Crucilobiceras Temporal range: Sinemurian PreꞒ Ꞓ O S D C P T J K Pg N

Scientific classification
- Kingdom: Animalia
- Phylum: Mollusca
- Class: Cephalopoda
- Subclass: †Ammonoidea
- Order: †Ammonitida
- Family: †Eoderoceratidae
- Subfamily: †Eoderoceratinae
- Genus: †Crucilobiceras Buckman, 1920
- Species: C. cf. cheltiense; C. densinodulum; C. ornatilobatum;

= Crucilobiceras =

Crucilobiceras is an ammonoid cephalopod genus from the Lower Jurassic belonging to the eoderoceratoidean family Eoderoceratidae.

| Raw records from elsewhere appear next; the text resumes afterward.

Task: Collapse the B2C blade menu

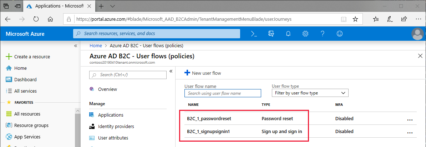Action: click(x=171, y=72)
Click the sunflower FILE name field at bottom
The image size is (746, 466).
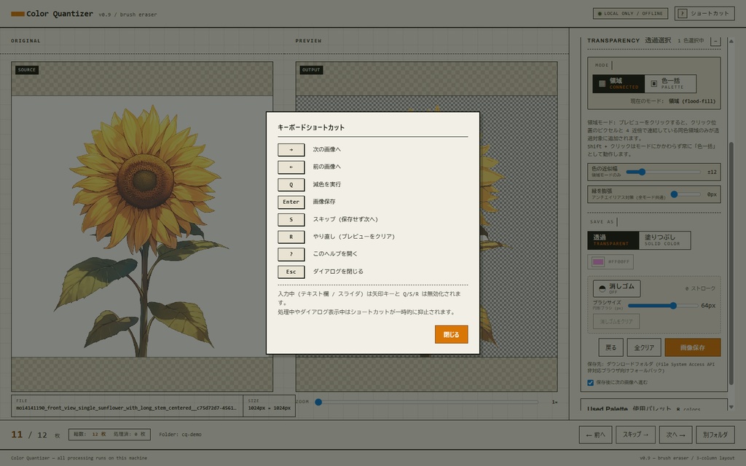click(125, 407)
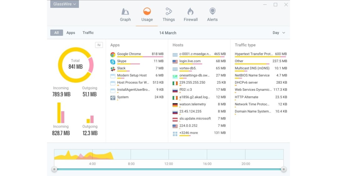Select the login.live.com host
Screen dimensions: 337x176
pos(190,61)
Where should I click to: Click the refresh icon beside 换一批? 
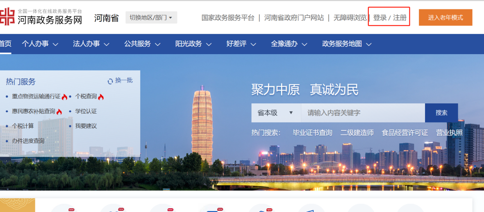pos(110,81)
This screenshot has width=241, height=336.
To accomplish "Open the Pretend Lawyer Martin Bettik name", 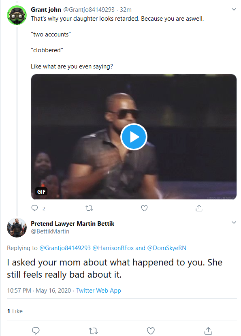I will point(73,224).
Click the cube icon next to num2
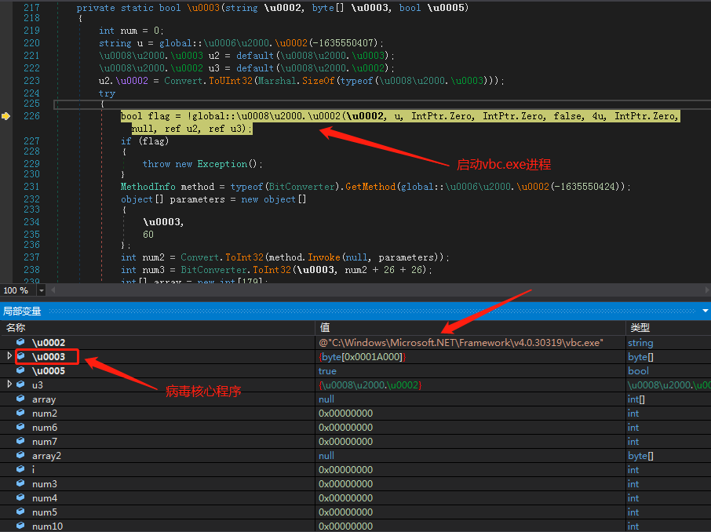This screenshot has width=711, height=532. tap(21, 414)
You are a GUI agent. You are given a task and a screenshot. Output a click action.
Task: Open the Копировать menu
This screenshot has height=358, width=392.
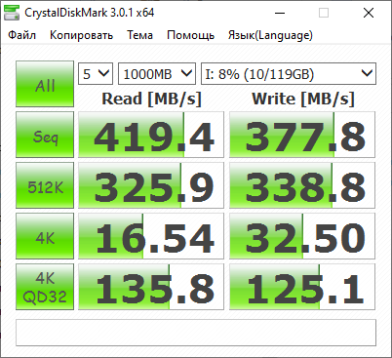[81, 35]
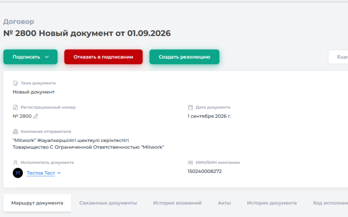Click the Тема документа edit icon
348x217 pixels.
15,83
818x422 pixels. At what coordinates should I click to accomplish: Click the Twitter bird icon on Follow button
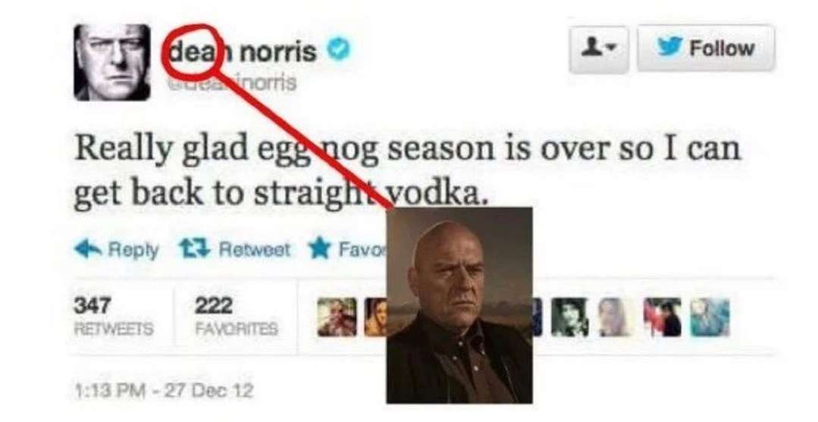(670, 47)
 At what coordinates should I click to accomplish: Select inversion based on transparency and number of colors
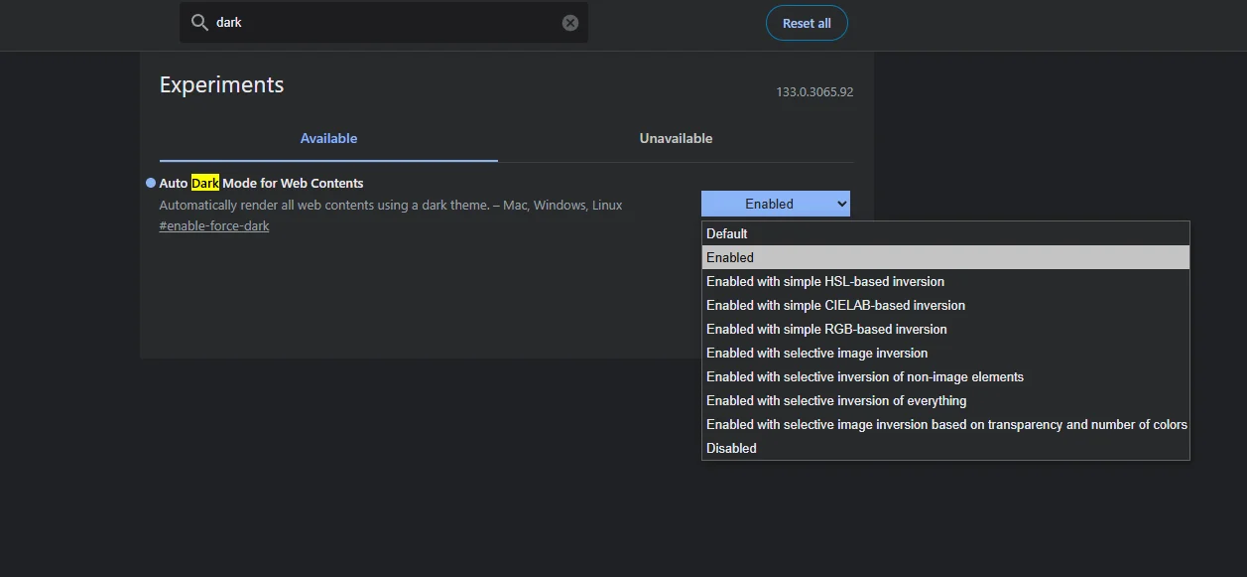[945, 424]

Cruciliboceras has an evolute shell, such that all whorls are well exposed, with persistent radial ribbing and with spines or tubercles on the outer, ventral, rim, and in some, tubercles in the inner, umbilical, rim. The genus Crucilobiceras is commonly found along the Jurassic Coast of England.

Metaderoceras, named by Leonard Spath in 1925, is a jr. synonym for Crucilobiceras named by S.S. Buckman in 1920 according to Arkell et al., in the Treatise on Invertebrate Paleontology (1957).